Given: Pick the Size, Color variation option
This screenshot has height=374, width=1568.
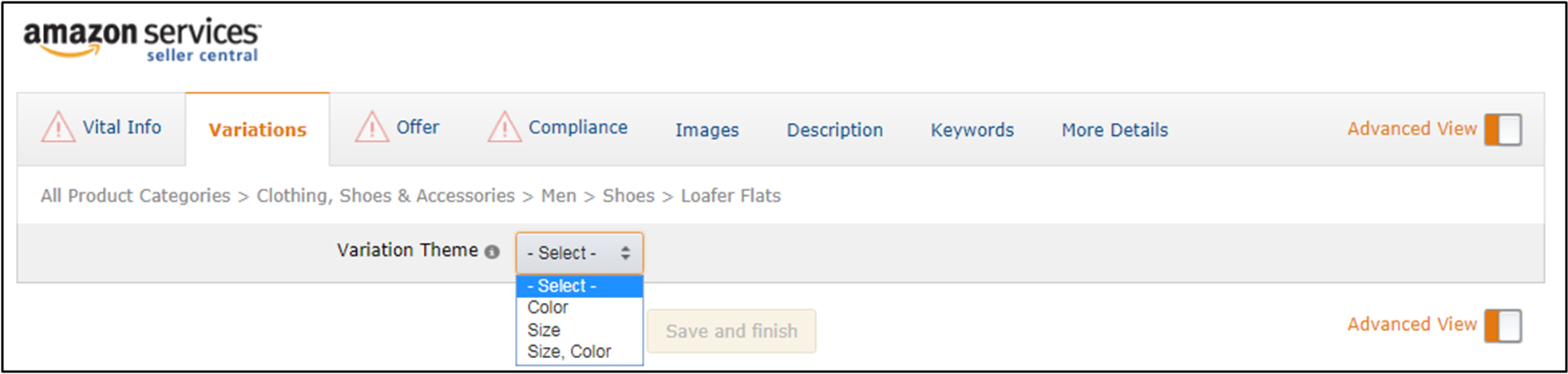Looking at the screenshot, I should click(568, 352).
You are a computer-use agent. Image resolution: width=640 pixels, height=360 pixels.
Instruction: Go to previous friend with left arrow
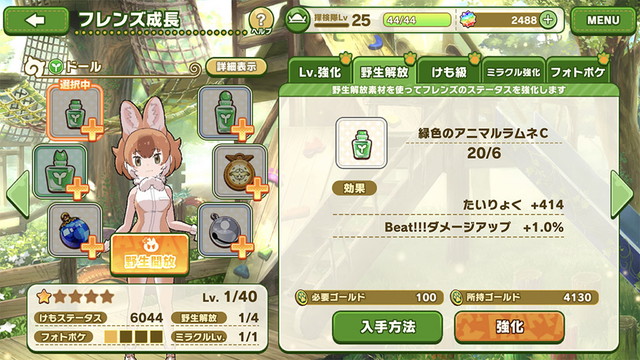[x=18, y=195]

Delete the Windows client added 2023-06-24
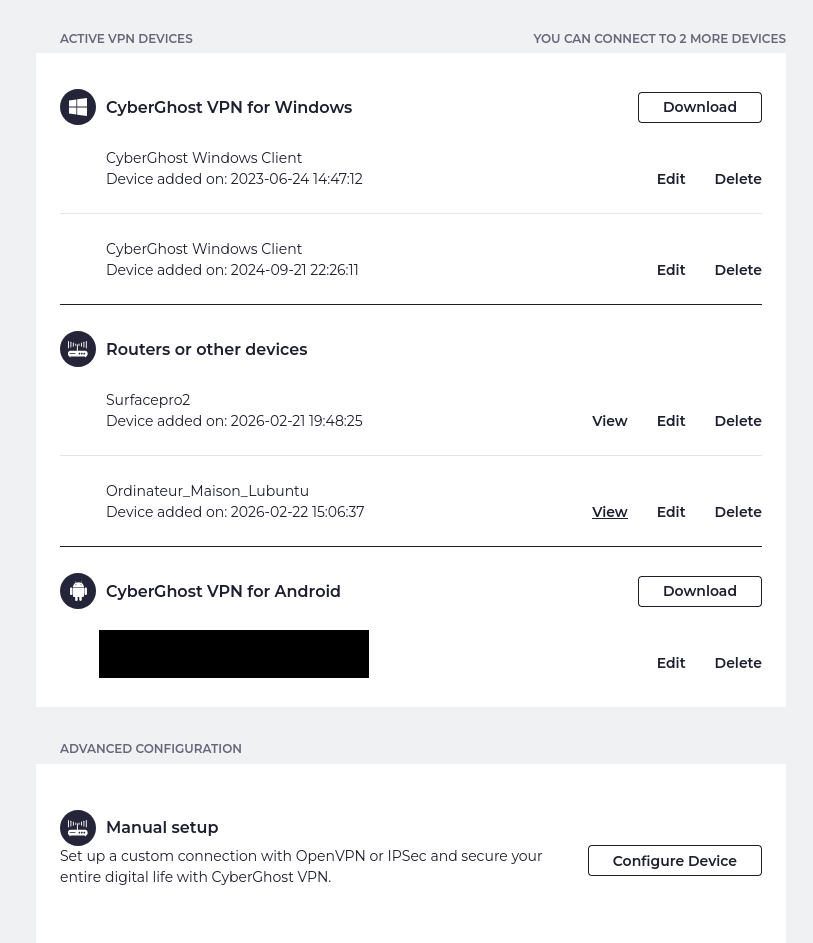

** Problem **
Begin at the line containing "This screenshot has height=374, width=1568." and transcribe exactly every line through the end of the records, both ends included, leaving the pictures out.

** Solution below **
This screenshot has height=374, width=1568.
Looking at the screenshot, I should click(568, 352).
You are a computer-use agent. Image resolution: width=640 pixels, height=360 pixels.
Instruction: Go to previous friend with left arrow
[x=18, y=195]

Delete the Windows client added 2023-06-24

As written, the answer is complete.